(a) The electron is moving by circular motion, and the centripetal force that keeps it in the circular path is the magnetic force:
[tex]qvB=m \frac{v^2}{r} [/tex]
where q is the electron charge, v its speed, B the magnetic field intensity (3.50mT = 0.0035 T), and r the radius of the orbit.
By re-arranging the formula, we can write the radius of the orbit as a function of the other variables:
[tex]r= \frac{mv}{qB} [/tex] (1)
We still don't know the velocity of the electron, v, so we can't find the radius yet.

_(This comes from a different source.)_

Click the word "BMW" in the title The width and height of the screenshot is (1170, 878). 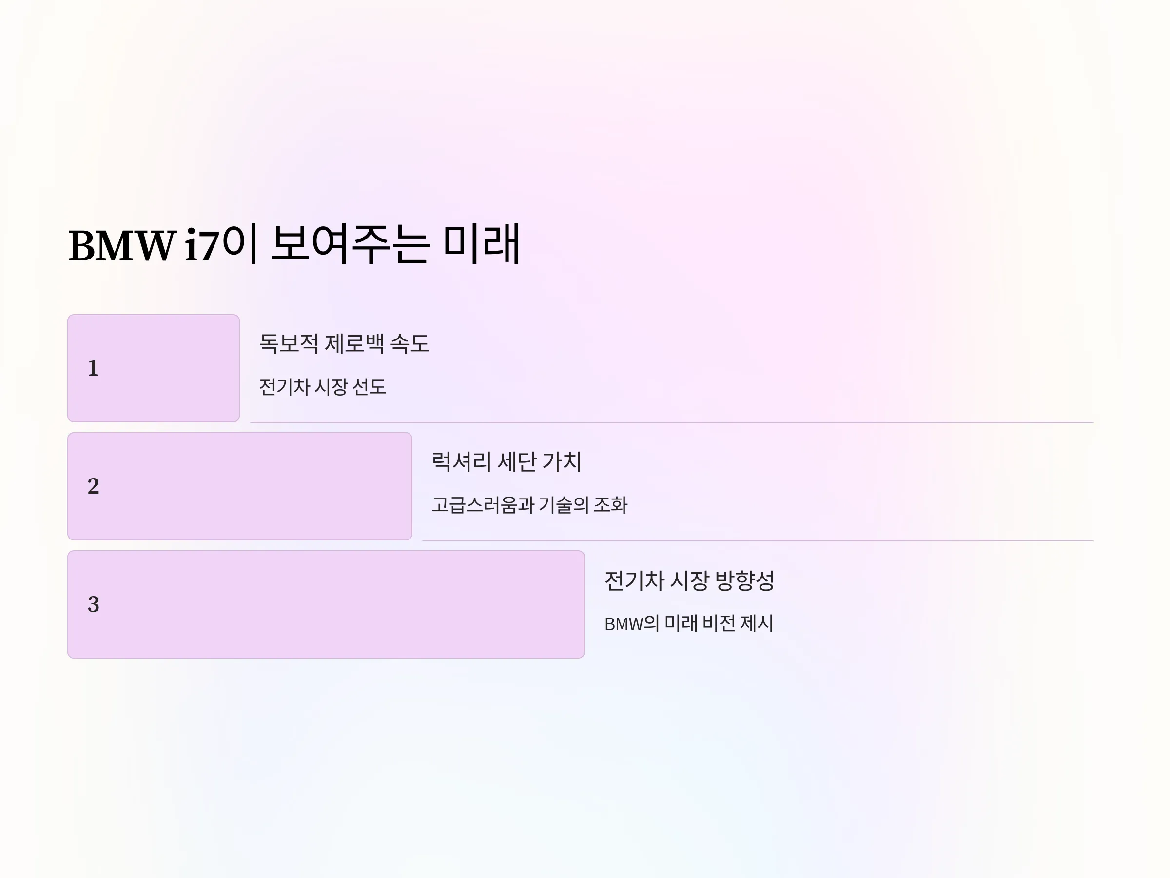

But we can use the angular momentum of the electron, which is:
[tex]L=mvr[/tex]
From which we can rewrite the velocity as
[tex]v= \frac{L}{mr} [/tex] (2)
Substituting (2) into (1), we can now find the radius of the orbit:
[tex]r= \frac{m( \frac{L}{mr}) }{qB} [/tex]
-->
[tex]r= \sqrt{ \frac{L}{qB} } = \sqrt{ \frac{2.5 \cdot 10^{-25 Js}}{(1.6 \cdot 10^{-19}C)(0.0035 T)} }= 0.021 m[/tex]
(b) We can now find the speed of the electron by using equation (2):
[tex]v= \frac{L}{mr}= \frac{2.5 \cdot 10^{-25}Js}{(9.1 \cdot 10^{-31}kg)(0.021 m)} =1.3 \cdot 10^7 m/s [/tex]